Dr. Sandy Newes 24:03
Right. And I mean, again, in my training, you know, back in the 50s or whenever people first started to try to research psychotherapy, it was the same thing like, oh, we can’t manualized we can’t manualized the magic. Right. You know, people think that they’re doing something unique, but you have to, you know, and out of that comes theoretical development, and out of that comes efficacy and being able to look at different elements of the treatment. And, you know, that’s where that can all go.
Michael Mithoefer 24:29
I wish we’d met you 25 years ago. You know a lot about psychotherapy.
Dr. Sandy Newes 24:40
I mean, I really did. So well, so I mean, there’s a lot that we could go into on that.

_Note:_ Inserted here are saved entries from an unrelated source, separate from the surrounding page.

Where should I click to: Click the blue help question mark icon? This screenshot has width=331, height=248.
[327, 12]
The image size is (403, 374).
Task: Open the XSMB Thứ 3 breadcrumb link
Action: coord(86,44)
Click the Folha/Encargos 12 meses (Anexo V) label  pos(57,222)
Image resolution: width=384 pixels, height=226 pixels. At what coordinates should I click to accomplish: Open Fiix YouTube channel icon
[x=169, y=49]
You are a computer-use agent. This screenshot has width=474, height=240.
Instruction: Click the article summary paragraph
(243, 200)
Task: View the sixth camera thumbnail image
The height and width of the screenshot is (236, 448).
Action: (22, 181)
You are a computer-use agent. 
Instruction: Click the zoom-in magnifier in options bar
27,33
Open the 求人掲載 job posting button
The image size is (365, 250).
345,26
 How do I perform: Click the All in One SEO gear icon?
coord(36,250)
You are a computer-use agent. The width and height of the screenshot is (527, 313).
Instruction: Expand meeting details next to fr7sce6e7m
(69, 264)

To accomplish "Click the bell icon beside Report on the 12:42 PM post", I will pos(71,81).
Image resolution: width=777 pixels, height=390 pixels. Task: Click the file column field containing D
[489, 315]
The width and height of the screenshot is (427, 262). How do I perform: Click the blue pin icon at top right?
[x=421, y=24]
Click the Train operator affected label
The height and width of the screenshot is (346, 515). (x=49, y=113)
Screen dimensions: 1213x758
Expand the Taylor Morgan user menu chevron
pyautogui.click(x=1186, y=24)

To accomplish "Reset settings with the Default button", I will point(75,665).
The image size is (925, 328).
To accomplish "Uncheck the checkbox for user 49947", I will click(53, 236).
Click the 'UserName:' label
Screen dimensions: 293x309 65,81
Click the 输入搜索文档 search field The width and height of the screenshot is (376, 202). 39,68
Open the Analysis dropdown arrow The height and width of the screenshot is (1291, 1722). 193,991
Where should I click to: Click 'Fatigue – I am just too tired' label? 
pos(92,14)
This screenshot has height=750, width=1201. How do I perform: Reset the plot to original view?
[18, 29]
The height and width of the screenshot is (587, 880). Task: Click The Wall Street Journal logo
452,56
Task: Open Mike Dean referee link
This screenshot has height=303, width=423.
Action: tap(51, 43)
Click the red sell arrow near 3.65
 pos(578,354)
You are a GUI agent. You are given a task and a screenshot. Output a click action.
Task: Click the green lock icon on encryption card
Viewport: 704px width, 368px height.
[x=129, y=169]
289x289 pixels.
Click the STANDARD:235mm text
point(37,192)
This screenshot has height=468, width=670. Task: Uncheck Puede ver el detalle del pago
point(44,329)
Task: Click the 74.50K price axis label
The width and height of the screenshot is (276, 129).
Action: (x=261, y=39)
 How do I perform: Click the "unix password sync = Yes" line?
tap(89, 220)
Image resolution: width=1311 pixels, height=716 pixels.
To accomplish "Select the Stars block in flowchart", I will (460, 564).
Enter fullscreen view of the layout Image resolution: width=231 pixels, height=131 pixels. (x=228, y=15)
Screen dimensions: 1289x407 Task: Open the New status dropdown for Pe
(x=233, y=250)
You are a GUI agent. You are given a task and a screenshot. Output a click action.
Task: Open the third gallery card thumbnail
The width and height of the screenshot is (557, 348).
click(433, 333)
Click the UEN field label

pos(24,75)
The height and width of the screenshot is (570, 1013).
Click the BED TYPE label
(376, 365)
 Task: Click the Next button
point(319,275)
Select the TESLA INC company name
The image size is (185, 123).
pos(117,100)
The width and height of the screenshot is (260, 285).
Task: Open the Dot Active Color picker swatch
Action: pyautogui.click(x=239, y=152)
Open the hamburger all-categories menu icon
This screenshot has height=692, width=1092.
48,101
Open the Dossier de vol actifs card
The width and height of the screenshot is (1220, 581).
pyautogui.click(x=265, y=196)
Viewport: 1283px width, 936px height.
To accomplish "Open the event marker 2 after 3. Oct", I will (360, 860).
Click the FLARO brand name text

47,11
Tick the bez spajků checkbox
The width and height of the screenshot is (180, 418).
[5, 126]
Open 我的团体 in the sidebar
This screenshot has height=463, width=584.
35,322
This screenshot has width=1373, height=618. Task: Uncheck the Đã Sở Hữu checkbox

So certainly what I’m hearing is there was a great deal of intention put to the model that you took, what you had been doing, but you’d already been doing trauma work for a really long time and had been doing it effectively, that you had already blended non-ordinary states of consciousness with trauma work. So that informed what you were doing, and then you went back and then you manualized it. You looked at. And then made an adherence manual. Right? Yeah. And you studied other emerging things. Like. Experiencing.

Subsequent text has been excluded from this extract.